In many traditional organizations, business and IT are often still two completely separate functions (some might even say “silos”) that don’t communicate that well with each other. Business invents and specifies a new business need and then throws it over the fence to IT with a note “please deliver as you see fit”. This will easily lead into projects that go over budget, past planned schedule and the outcome is not exactly what was expected. Many times IT ends up driving these projects and there is no clear ownership and driver on business side because of lack of technical understanding.
The fundamental problem in the abovementioned approach is, that in more and more companies in various industries the line between business and IT is increasingly artificial, as they are no longer two separate things. In fact, many times IT is the business. This applies also to such industries as e.g. finance, retail, healthcare, transportation and energy where IT has conventionally been only in supportive role.
Many companies have great ideas on how to reap the benefits of digitalization and they also have skillful people building them, but they are failing the implementation because of poor delivery leadership and end up with projects that just tend to drag on forever without a clear direction. When companies are developing new products, services and capabilities in the new digital era, the approach needs to be more holistic and internal barriers must go.

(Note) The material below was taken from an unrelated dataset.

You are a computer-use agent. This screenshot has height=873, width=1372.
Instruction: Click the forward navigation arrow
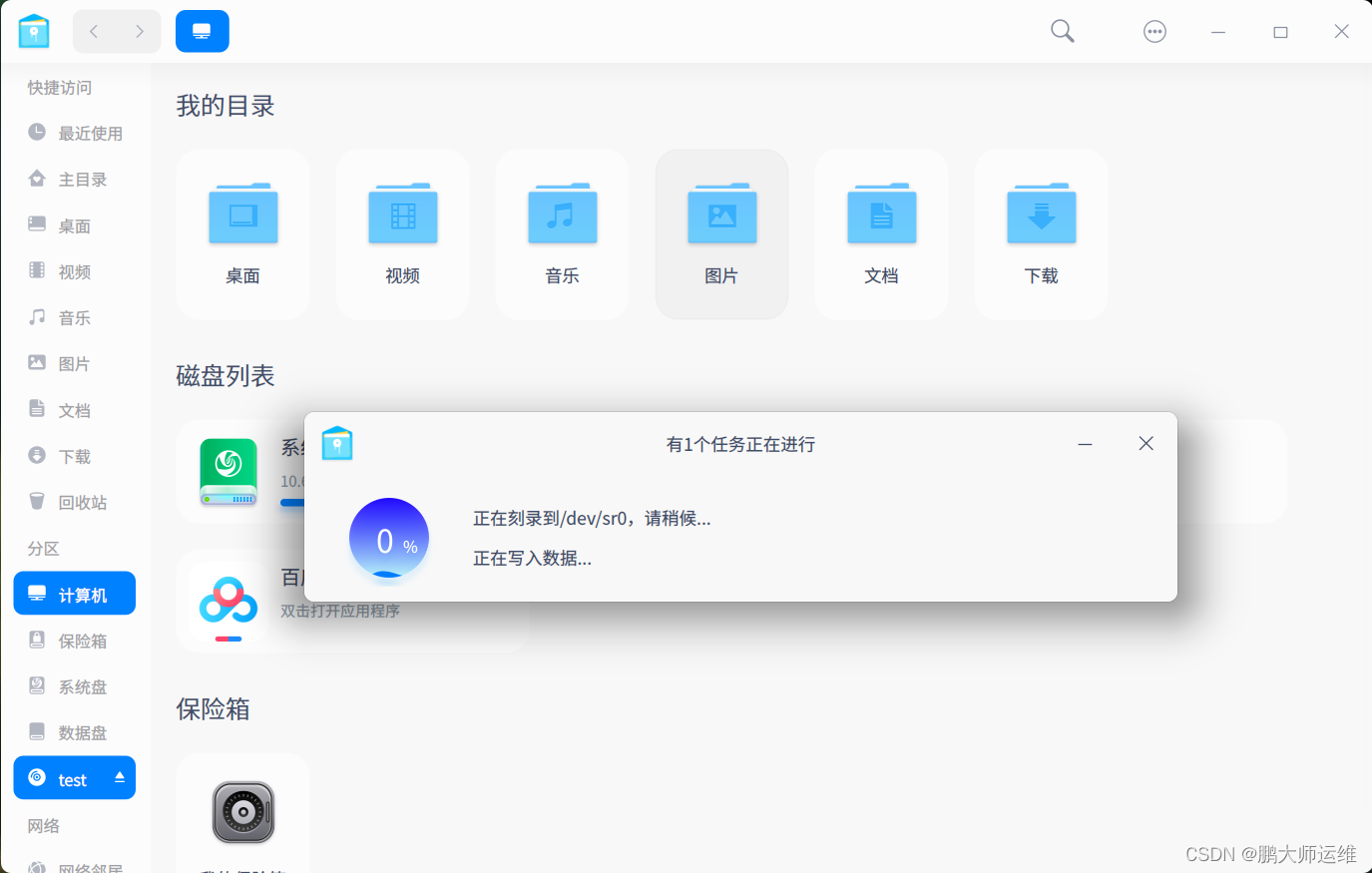click(140, 31)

In many organizations, there is a clear shortage of cross-functional people who have competence in both business and technology and are therefore best suited for driving digital business deliveries successfully forward. This differs from the traditional project manager’s role, who in many cases is there just to fill the progress tracking and reporting needs for the top management. A person working as a delivery lead has a clear responsibility and ownership of the delivery and is actively contributing to the progress of the project and driving it forward.

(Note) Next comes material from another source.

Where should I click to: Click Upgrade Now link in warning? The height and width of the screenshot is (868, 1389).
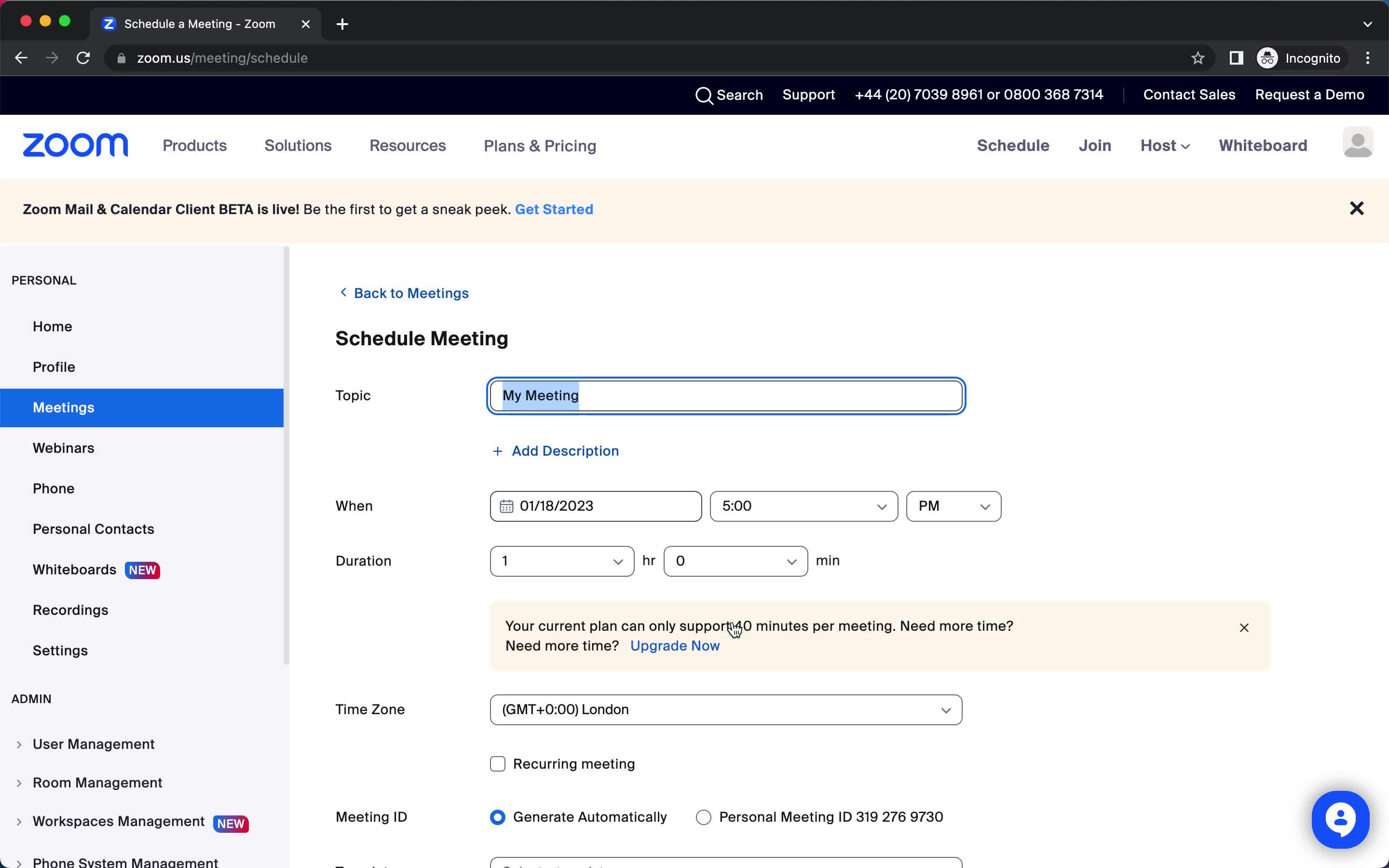675,645
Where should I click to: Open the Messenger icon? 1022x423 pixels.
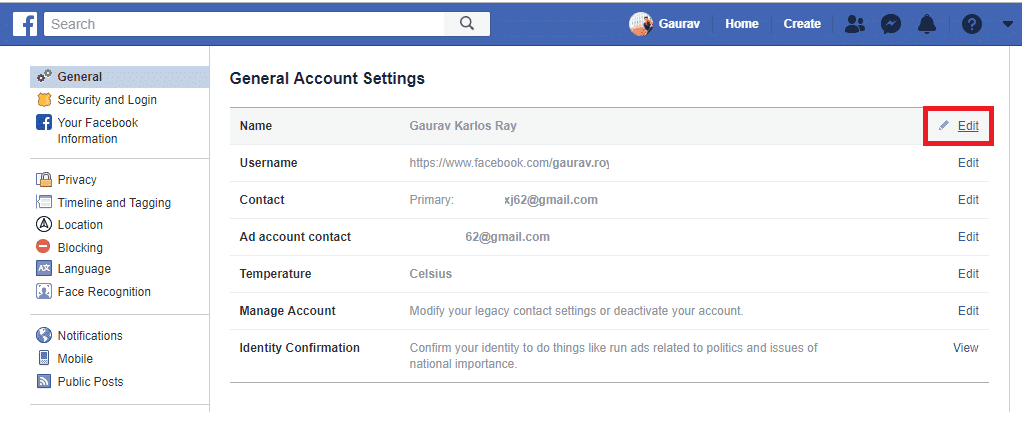[x=891, y=24]
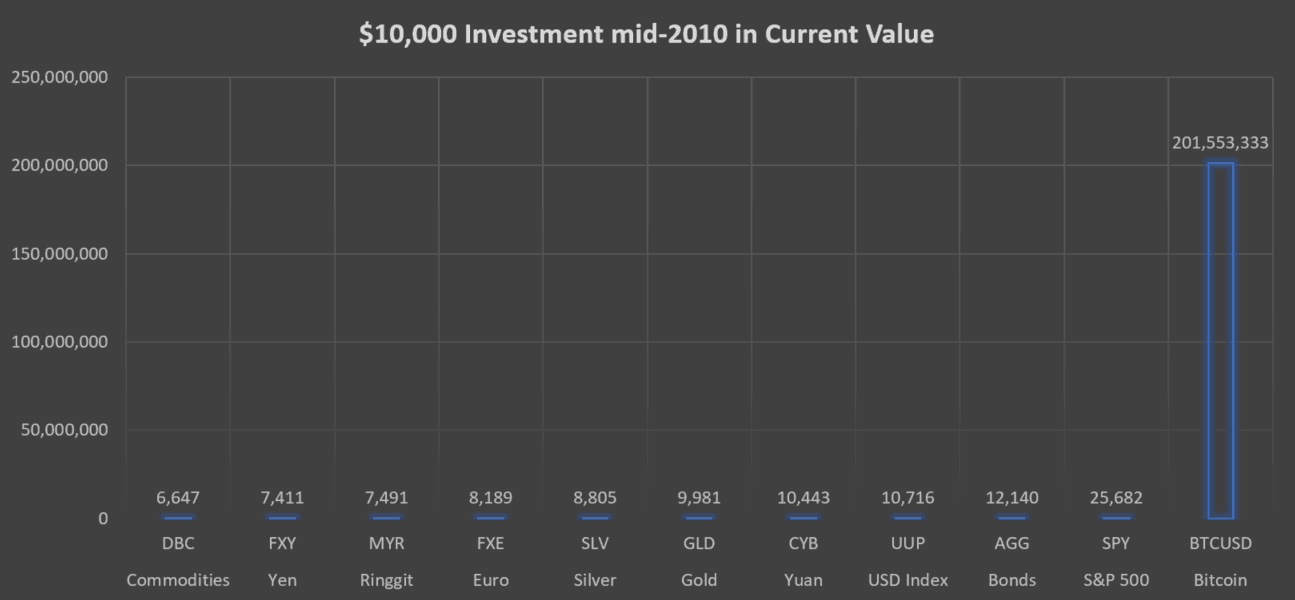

In addition to having the right set of competences, I’ve noticed that the chances of making a successful digital business delivery tremendously increases when the following five guidelines are followed:
Whether you are working as a product owner, delivery lead or in some kind of other business implementation role, you cannot get past this fact: If you want to get stuff done, you need to be neck-deep in the details. Things don’t unfortunately just happen themselves, they need to be actively driven forward and to be capable of doing that effectively, you need to know your product/service inside out including the technical capabilities and limitations. If you need to consult an expert every time a question regarding your delivery is raised, you cannot effectively drive things nor make good decisions. You need to understand the details in addition to the big picture.
During any digital business delivery, multiple problems will keep on arising constantly. Even though some particular problem might not be big and urgent right at that moment, it should nevertheless be solved as soon as it is identified. This is important because until the problem has been fixed, you cannot be sure that your solution works. Many times fixing one issue also reveals following issues that could not have been identified before fixing the original problem. Sometimes resolving the original issue may also indirectly cause something else that you are dependent on to fail. If you lull yourself into thinking that these are just small issues that can be solved later, you will end up with a huge pile of problems by the end of the delivery (and you will probably miss the deadline).

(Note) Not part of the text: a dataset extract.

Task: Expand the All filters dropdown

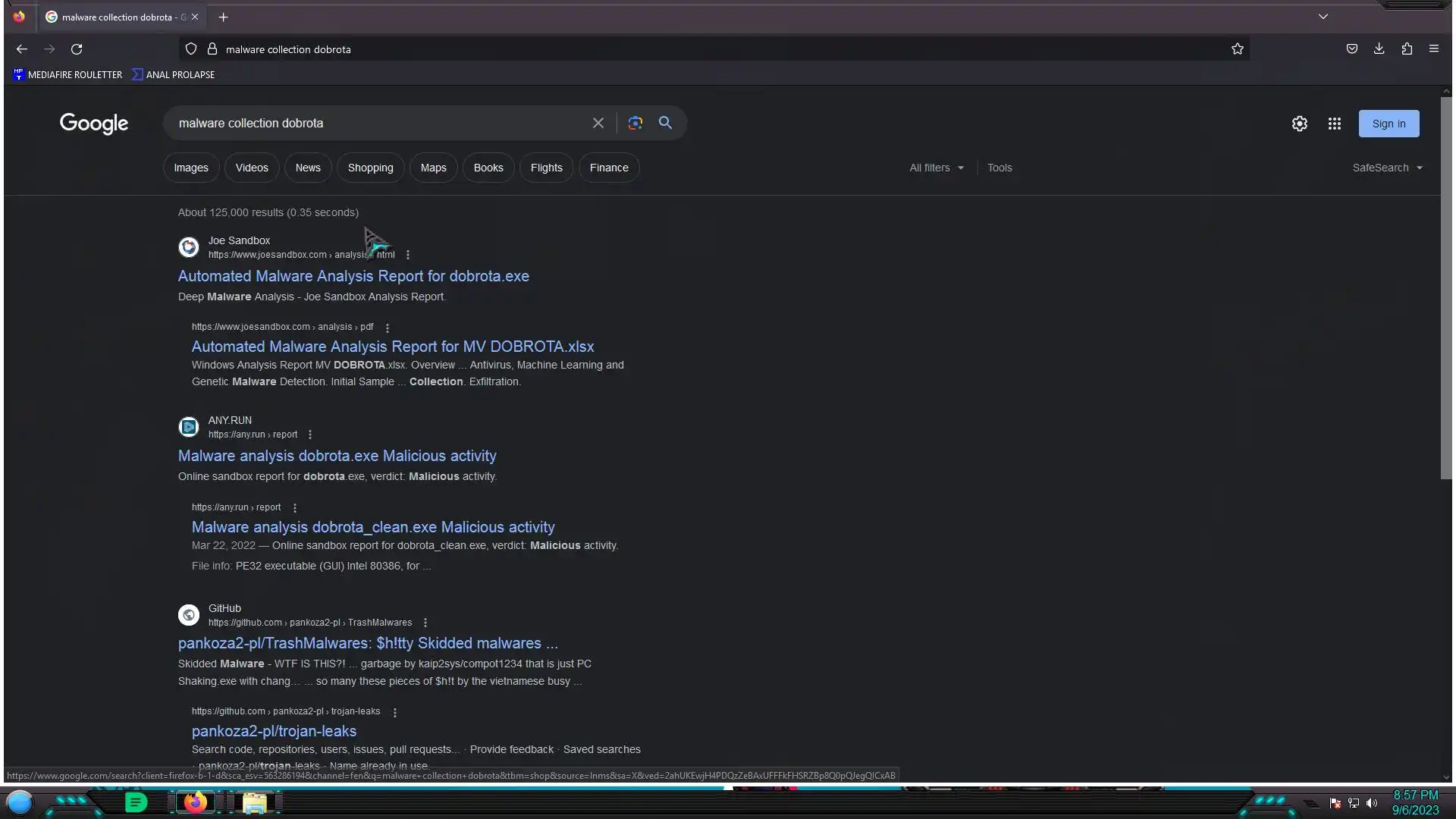Action: coord(936,168)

When implementing new digital products/services, you rarely can work in a green field environment. Almost every time you need to integrate with multiple different legacy systems to obtain data etc. Although companies are striving to have a test environment that would be similar to their production environment, I have rarely, if ever, seen this to be 100% true. On a system level this might hold for many of them, but when you are integrating several different systems, there is seldom true and full end-to-end testing capabilities. This means that in digital business deliveries you need to work in an agile manner and push everything into production as soon as it’s ready, just to verify that it’s really working as expected. This is not to say that you should not test at all, you definitely should have thorough testing practices. You should just understand that if something works in test environment, that’s just an implication and not a guarantee about anything. When you are implementing new features continuously, you also need to keep regression testing all the time so that the new features don’t break something that was implemented already earlier.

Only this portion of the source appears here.